Task directions:
Among the entries below, how many lines have the word "will"? Answer only with the number.

━━━ The input

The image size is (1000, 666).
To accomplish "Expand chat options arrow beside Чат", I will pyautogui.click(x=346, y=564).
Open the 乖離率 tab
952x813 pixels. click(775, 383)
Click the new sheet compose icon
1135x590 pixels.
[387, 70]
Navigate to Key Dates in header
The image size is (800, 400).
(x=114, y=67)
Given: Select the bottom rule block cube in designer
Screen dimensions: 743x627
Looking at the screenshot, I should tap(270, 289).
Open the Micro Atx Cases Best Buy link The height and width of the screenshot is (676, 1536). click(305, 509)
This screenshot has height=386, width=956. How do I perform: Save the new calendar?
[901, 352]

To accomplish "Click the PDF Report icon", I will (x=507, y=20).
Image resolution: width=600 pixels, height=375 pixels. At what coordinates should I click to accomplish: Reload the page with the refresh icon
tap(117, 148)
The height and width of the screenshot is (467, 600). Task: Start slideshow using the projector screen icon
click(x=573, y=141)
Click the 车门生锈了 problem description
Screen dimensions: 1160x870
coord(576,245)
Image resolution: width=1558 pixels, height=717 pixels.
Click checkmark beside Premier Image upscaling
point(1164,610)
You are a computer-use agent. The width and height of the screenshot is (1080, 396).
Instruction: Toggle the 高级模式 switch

━━━━━━

Written answer:
2